Очередной зал встретил его стеной затхлого сырого воздуха и облаками паутины под потолком. Толстый слой пыли покрывал скрипучий пол… и сотни картин. У Глеба перехватило дыхание. В рамах, скученные, сложенные в стопки, они выстроились штабелями, громоздясь друг на друге. Одни закинутые поверх других, холсты башнями поднимались до самого потолка: потемневшие от сырости и покрытые бледными полосами плесени. Глеб опустился на пол, и груды картин над ним превратились в стены. Его ладони и костюм, едва коснувшись пола, стали пепельно-серыми от пыли.

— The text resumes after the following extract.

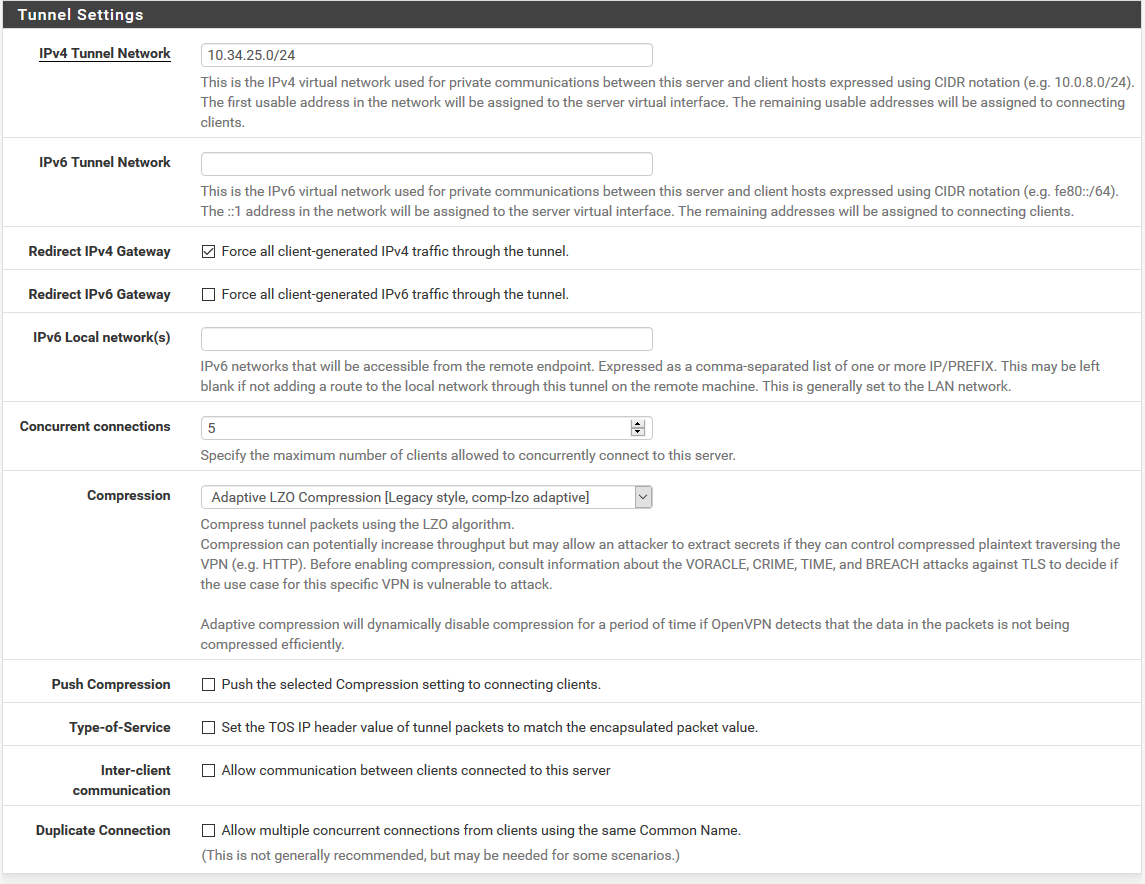
Task: Click the Concurrent connections label
Action: coord(95,427)
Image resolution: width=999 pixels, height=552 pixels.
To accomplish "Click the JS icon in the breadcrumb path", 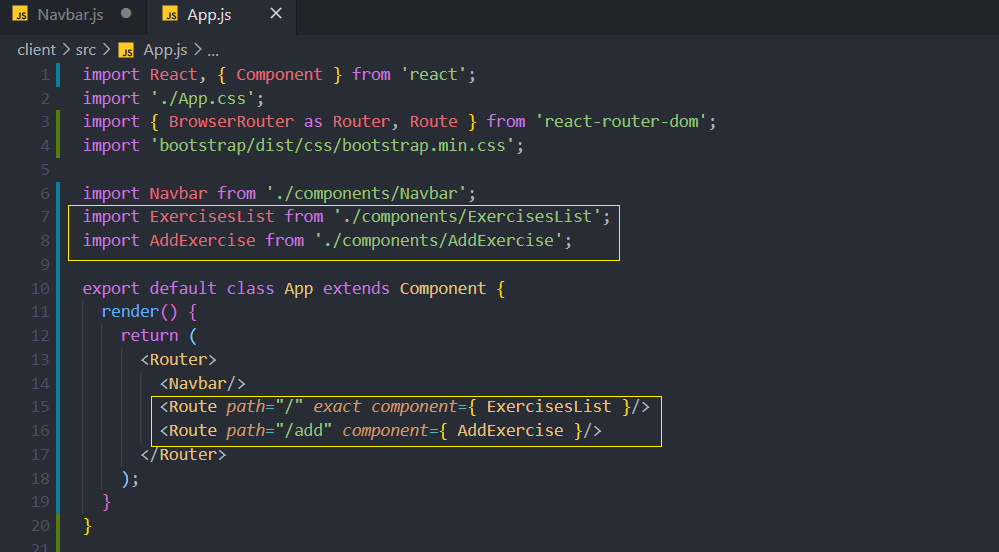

«Вот здесь мне самое место», – подумал Глеб, и от этой мысли ему вдруг стало спокойно и даже как-то радостно. Из зала он вышел с твердым решением немедленно прекратить выставку и как можно скорее покинуть эти стены.
Когда Глеб вернулся, по спине его пробежал холод: стол с закусками был убран, свет включен, музыка приглушена. Взмокшие гости опустошали последние бокалы, а свободное место теперь занимали ряды стульев, на которых обосновались журналисты. Те самые журналисты, о которых Глеб начисто забыл.
– А мы заждались вас, мистер Марков! – воскликнул подскочивший к нему Баркли и добавил свистящим шепотом: – Где вас носило? Что за вид, вы весь в пыли, черт возьми!
Пресса уже навострила уши и занесла пальцы над клавиатурами, готовая рвать мистера Маркова на мелкие кусочки.
– Леди и джентльмены! – едва не закричал Баркли. – Благодарю вас, что посетили наше скромное мероприятие. Для меня честь представить вам мистера Глеба Маркова…
– Не орите, – перебил его один из журналистов. Он шепелявил, оттого что рот его был занят сигаретой. – Он сам все расскажет, вы тратите наше время!
В наступившей тишине Глеб встретился взглядом с целым залом людей, готовых похоронить его заживо вместе с его лешими и водяными. И вдруг одно из лиц привлекло его внимание. В нем не было ни хищнического интереса, ни жадного ожидания: лишь ласковое спокойствие. Одного взгляда на это лицо – созданное им самим лицо Сирин – было достаточно, чтобы избавиться от страха. И Глеб заговорил: спокойно и ладно, совершенно позабыв о десятке газетных стервятников. Он не видел никого, кроме Сирин, с которой будто и вел свой разговор. Когда он закончил, в душный воздух взметнулись руки, один за другим журналисты озвучивали вопросы, на которые он без труда находил ответы. «А ведь все не так уж плохо», – подумал было Глеб, но потом руку подняла девушка в первом ряду. У нее были впалые щеки с почти сведенными выбеленными веснушками и простой деловой костюм.